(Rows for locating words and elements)
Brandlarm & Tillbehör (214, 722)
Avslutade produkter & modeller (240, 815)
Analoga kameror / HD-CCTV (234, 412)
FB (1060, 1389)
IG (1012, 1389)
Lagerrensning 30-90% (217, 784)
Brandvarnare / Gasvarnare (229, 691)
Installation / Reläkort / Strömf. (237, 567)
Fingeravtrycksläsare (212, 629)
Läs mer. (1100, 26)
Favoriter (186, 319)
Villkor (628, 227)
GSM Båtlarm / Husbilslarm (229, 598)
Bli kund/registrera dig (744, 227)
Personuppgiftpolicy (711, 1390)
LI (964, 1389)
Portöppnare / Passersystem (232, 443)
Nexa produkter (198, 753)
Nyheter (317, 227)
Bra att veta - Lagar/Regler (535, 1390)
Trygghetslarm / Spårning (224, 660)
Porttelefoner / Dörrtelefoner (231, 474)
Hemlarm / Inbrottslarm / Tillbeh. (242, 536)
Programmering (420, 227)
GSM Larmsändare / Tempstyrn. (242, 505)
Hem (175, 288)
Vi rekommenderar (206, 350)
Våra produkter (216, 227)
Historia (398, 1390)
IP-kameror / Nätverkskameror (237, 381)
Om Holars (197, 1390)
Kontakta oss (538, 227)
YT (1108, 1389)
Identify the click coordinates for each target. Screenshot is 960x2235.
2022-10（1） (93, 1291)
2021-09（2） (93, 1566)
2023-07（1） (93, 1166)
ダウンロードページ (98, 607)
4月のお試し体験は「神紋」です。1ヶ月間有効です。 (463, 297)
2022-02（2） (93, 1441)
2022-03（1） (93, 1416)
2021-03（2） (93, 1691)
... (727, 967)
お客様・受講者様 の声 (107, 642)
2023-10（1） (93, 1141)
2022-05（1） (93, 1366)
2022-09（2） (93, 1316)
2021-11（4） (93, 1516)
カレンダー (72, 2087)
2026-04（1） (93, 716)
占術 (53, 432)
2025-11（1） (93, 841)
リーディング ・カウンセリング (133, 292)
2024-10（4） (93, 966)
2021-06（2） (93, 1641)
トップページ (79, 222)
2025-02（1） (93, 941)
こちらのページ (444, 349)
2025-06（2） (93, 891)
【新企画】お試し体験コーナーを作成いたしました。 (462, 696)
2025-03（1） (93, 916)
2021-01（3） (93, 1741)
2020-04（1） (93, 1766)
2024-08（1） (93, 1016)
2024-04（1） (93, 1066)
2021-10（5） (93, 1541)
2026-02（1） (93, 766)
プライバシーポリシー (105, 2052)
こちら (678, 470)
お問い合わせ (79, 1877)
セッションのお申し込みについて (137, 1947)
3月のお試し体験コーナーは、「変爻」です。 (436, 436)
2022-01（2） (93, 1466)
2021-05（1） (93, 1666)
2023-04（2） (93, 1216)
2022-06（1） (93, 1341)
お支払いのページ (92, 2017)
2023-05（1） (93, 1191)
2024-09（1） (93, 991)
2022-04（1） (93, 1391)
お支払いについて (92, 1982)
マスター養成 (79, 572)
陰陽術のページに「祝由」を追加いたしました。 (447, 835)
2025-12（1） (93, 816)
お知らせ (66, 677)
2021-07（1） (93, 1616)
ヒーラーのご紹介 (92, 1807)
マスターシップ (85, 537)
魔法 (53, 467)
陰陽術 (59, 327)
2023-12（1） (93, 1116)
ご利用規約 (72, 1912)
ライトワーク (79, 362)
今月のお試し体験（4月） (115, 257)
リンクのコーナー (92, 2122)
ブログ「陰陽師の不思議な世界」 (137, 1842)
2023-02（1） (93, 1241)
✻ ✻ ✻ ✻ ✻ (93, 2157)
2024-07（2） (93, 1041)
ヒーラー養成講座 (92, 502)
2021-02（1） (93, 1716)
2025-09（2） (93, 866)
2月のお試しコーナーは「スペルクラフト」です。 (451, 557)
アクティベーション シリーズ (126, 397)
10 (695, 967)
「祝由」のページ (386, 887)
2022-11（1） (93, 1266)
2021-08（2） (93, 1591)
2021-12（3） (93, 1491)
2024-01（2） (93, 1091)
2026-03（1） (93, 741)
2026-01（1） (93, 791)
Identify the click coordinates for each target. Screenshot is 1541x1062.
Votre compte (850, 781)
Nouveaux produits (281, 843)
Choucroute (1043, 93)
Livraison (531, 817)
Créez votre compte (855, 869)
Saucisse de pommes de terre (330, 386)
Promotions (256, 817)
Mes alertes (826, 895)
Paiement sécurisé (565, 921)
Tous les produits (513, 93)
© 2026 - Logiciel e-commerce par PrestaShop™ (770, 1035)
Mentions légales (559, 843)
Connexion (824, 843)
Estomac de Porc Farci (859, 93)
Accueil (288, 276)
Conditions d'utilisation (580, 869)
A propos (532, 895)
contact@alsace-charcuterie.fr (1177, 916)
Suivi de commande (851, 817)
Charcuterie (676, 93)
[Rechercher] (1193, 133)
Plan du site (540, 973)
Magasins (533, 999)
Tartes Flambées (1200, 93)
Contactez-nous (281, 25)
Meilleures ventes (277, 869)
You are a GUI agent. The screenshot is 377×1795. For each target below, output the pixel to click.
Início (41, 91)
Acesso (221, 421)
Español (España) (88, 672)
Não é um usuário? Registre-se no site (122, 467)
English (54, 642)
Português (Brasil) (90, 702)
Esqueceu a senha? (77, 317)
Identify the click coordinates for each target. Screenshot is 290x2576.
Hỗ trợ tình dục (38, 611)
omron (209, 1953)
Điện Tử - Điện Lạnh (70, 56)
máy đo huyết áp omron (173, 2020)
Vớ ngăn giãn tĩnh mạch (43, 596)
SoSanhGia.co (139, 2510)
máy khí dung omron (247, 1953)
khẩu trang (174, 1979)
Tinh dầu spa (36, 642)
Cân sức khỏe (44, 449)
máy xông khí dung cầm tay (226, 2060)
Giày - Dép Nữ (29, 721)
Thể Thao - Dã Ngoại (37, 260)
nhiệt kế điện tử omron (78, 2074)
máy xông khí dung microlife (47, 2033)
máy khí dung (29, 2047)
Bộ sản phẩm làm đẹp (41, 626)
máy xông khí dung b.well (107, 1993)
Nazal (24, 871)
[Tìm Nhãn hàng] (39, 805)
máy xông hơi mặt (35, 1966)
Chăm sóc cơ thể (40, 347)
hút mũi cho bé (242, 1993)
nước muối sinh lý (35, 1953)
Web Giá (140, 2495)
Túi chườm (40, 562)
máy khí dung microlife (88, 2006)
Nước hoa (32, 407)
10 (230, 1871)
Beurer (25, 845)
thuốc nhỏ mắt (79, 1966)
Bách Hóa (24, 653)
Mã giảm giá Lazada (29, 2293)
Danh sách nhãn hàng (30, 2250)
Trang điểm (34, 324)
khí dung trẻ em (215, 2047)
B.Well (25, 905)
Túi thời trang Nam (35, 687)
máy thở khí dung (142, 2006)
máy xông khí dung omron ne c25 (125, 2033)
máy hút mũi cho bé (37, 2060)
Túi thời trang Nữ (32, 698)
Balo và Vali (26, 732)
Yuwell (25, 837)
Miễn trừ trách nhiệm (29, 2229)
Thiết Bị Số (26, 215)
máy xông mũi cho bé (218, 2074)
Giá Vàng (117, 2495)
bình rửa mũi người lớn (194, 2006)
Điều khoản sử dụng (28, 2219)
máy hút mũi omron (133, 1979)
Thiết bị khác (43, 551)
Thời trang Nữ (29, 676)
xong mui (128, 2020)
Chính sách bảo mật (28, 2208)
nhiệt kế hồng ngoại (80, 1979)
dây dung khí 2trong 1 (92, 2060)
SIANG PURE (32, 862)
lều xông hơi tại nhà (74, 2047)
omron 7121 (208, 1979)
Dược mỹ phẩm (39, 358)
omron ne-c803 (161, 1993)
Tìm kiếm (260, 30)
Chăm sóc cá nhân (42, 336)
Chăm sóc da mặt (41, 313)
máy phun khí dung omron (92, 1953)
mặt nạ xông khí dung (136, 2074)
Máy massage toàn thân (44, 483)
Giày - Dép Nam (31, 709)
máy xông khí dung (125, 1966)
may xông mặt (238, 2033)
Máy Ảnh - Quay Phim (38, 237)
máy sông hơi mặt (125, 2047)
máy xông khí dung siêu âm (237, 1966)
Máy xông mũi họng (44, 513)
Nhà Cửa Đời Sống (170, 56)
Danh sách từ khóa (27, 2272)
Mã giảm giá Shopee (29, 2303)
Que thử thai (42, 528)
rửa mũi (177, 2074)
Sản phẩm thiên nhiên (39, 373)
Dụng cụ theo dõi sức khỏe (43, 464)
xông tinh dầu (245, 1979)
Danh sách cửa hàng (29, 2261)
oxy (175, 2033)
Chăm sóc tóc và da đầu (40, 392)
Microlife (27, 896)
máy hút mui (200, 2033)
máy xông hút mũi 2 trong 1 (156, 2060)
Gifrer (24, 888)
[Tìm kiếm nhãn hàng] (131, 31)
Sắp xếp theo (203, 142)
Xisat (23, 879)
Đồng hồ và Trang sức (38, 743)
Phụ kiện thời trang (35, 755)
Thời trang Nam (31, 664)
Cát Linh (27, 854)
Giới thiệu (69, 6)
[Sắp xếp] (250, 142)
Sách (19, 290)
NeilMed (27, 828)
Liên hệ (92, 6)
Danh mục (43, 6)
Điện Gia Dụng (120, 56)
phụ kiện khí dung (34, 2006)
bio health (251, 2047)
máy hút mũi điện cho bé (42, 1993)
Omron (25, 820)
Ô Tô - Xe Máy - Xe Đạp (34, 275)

• [EXERCISE GOAL]:
Replace "Sắp xếp" with "Phân loại" in the rows from the line with "Chăm sóc cá nhân (42, 336)" through the end of the rows, and give those lines again with everything else left unchanged.

• [RESULT OF THIS TASK]:
Chăm sóc cá nhân (42, 336)
Chăm sóc da mặt (41, 313)
máy phun khí dung omron (92, 1953)
mặt nạ xông khí dung (136, 2074)
Máy massage toàn thân (44, 483)
Giày - Dép Nam (31, 709)
máy xông khí dung (125, 1966)
may xông mặt (238, 2033)
Máy Ảnh - Quay Phim (38, 237)
máy sông hơi mặt (125, 2047)
máy xông khí dung siêu âm (237, 1966)
Máy xông mũi họng (44, 513)
Nhà Cửa Đời Sống (170, 56)
Danh sách từ khóa (27, 2272)
Mã giảm giá Shopee (29, 2303)
Que thử thai (42, 528)
rửa mũi (177, 2074)
Sản phẩm thiên nhiên (39, 373)
Dụng cụ theo dõi sức khỏe (43, 464)
xông tinh dầu (245, 1979)
Danh sách cửa hàng (29, 2261)
oxy (175, 2033)
Chăm sóc tóc và da đầu (40, 392)
Microlife (27, 896)
máy hút mui (200, 2033)
máy xông hút mũi 2 trong 1 (156, 2060)
Gifrer (24, 888)
[Tìm kiếm nhãn hàng] (131, 31)
Phân loại theo (203, 142)
Xisat (23, 879)
Đồng hồ và Trang sức (38, 743)
Phụ kiện thời trang (35, 755)
Thời trang Nam (31, 664)
Cát Linh (27, 854)
Giới thiệu (69, 6)
[Phân loại] (250, 142)
Sách (19, 290)
NeilMed (27, 828)
Liên hệ (92, 6)
Danh mục (43, 6)
Điện Gia Dụng (120, 56)
phụ kiện khí dung (34, 2006)
bio health (251, 2047)
máy hút mũi điện cho bé (42, 1993)
Omron (25, 820)
Ô Tô - Xe Máy - Xe Đạp (34, 275)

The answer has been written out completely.